- [WRITTEN EXERCISE]
Copy out the records from the line with "This screenshot has height=812, width=1471." to the line with "pyautogui.click(x=313, y=155)", inclusive, exactly as they appear.

— BEGIN —

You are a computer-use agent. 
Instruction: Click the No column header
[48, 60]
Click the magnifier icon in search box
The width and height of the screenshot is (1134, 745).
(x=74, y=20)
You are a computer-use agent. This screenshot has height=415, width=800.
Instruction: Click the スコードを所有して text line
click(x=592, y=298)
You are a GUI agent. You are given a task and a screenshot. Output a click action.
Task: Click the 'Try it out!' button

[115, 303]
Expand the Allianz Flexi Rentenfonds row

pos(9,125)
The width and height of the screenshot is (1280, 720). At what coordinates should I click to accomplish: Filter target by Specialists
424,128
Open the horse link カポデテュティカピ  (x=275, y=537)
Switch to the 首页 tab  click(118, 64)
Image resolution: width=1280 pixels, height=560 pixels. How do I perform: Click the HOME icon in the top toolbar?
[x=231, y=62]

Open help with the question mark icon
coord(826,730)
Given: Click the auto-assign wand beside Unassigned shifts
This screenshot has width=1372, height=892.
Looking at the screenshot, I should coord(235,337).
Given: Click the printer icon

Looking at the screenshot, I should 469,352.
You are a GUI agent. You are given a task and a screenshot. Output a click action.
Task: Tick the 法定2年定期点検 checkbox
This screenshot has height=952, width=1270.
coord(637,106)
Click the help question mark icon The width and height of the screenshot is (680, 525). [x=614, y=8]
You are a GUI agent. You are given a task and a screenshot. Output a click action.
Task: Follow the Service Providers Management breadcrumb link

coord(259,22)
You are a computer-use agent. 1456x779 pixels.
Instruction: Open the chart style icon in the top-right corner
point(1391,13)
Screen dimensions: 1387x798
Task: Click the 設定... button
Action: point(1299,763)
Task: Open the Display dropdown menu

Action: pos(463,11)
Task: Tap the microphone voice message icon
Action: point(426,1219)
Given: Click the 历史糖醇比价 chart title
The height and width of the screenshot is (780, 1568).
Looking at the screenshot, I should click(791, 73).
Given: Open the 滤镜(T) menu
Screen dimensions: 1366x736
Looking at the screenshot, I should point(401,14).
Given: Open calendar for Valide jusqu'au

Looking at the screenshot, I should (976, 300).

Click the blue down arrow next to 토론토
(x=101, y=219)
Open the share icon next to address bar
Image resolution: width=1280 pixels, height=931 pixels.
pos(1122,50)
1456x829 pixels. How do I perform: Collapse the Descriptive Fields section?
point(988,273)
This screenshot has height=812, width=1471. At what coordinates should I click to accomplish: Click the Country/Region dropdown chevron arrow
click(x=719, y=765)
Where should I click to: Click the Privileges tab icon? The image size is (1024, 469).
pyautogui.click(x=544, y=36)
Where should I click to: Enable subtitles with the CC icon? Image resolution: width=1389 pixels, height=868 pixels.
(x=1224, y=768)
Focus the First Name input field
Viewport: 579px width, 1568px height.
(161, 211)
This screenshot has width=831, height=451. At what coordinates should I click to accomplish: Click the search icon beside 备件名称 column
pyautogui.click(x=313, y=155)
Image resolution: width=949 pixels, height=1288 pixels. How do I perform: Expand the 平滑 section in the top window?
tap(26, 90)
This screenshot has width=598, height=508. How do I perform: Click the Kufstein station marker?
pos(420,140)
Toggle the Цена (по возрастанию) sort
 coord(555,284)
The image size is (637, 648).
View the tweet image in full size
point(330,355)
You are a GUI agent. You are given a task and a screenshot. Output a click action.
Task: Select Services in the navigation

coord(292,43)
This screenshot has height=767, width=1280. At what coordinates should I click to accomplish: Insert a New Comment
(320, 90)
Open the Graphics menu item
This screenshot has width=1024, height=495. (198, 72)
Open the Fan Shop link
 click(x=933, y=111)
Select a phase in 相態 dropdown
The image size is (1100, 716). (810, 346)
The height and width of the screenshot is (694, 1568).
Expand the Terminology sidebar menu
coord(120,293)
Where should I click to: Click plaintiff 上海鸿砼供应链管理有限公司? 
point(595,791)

— END —

- [WRITTEN REPLY]
This screenshot has height=812, width=1471. At what coordinates should I click to accomplish: Click the Country/Region dropdown chevron arrow
click(x=719, y=765)
Where should I click to: Click the Privileges tab icon? The image size is (1024, 469).
pyautogui.click(x=544, y=36)
Where should I click to: Enable subtitles with the CC icon? Image resolution: width=1389 pixels, height=868 pixels.
(x=1224, y=768)
Focus the First Name input field
Viewport: 579px width, 1568px height.
(161, 211)
This screenshot has width=831, height=451. At what coordinates should I click to accomplish: Click the search icon beside 备件名称 column
pyautogui.click(x=313, y=155)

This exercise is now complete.